Who do you feel more sorry for: somebody who is sick, or somebody who is unemployed?

A new study finds we have much less sympathy for the unemployed, and this attitude has been hard-wired into our human brains over thousands of years!

Illness and unemployment represent two big risks humans face on a daily basis, but our societies handle the ramifications of these risks very differently. Healthcare costs tend to spiral out of control, while unemployment benefits tend to be tightly controlled when we're in free fall.

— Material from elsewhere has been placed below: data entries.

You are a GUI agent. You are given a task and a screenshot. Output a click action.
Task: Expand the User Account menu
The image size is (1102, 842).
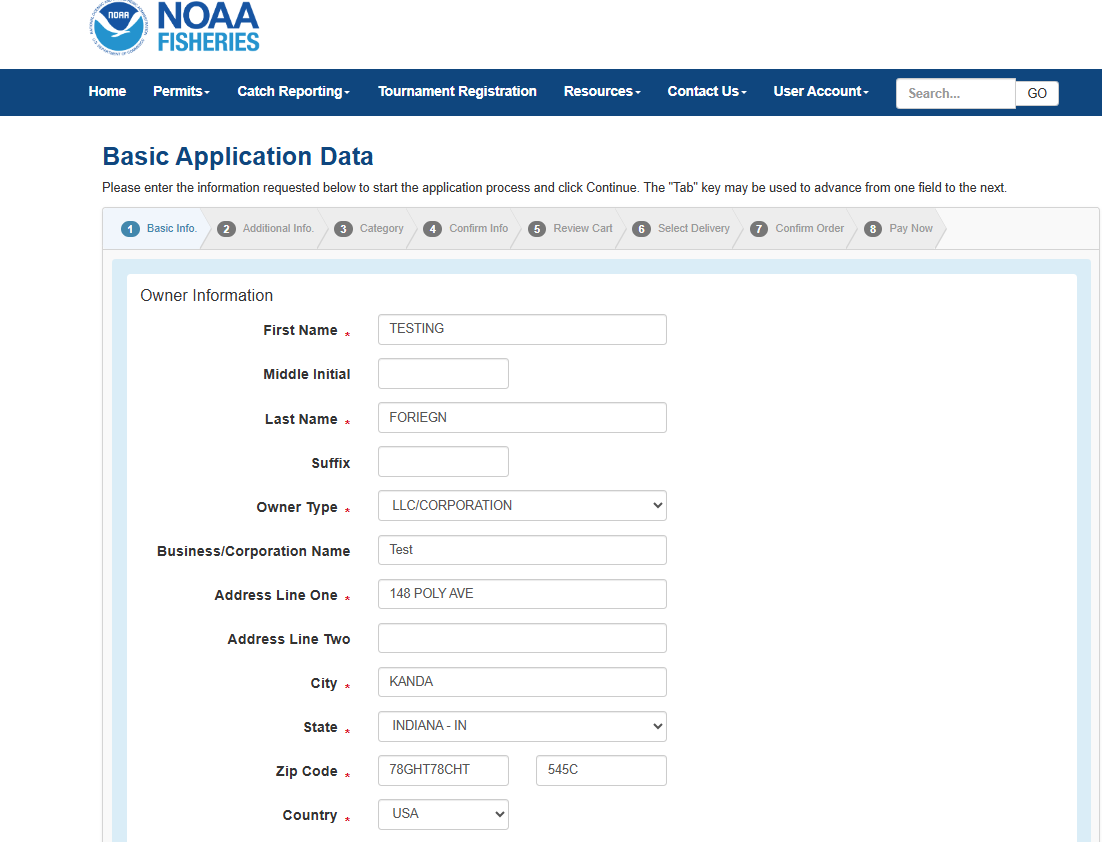pos(820,92)
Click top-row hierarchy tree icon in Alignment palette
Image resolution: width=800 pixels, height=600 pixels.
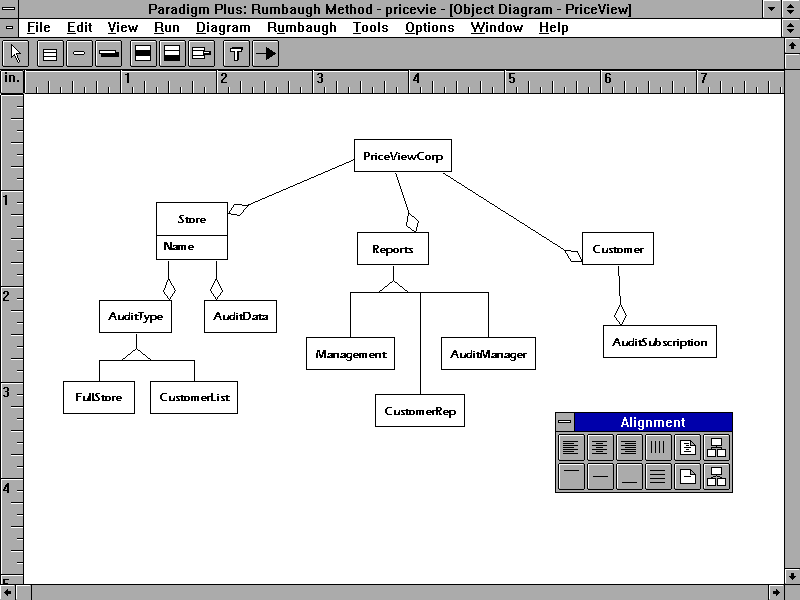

Political science researchers at Denmark's Aarhus University looked to the United States, Denmark and Japan to analyze our "implicit intuitions" regarding unemployment benefits versus healthcare benefits. The researchers conclude that the human condition shaped over centuries has conditioned us to view ill people as being unlucky in life. From the press release:

"For millions of years, a need for health care reflected accidents such as broken legs or random infections. Evolution could therefore have built our psychology to think about illnesses in this way, as something we have no control over. People everywhere seem to have this deep-seated intuition that ill people are unfortunate and deserve to be helped," [researcher] Michael Bang Petersen explains.

But somebody who has lost a job? Well, we tend to think they weren't unlucky in an uncertain global economy so much as they did it to themselves. It's their own fault.

How we view the entire concept of unemployment may relate to its very origins. Unemployment, the researchers remind us, is still a relatively new concept that arose during the Industrial Revolution, which is generally thought to have lasted from 1760 to 1840, depending on which historian you ask. Perhaps our brains simply haven't had nearly as much time to place unemployment in the same "unlucky" league as illness? And what does this study indicate about our perceptions of risk, as well as our sense of control over life's uncertainties?

In the meantime, we can test this theory by asking ourselves how we reacted on a gut level to a friend who announced they were sick compared to another friend who announced they were unemployed. Was there a fundamental difference in our reaction, and how "unlucky" we viewed them to be? If we see a big difference, then it may go back centuries.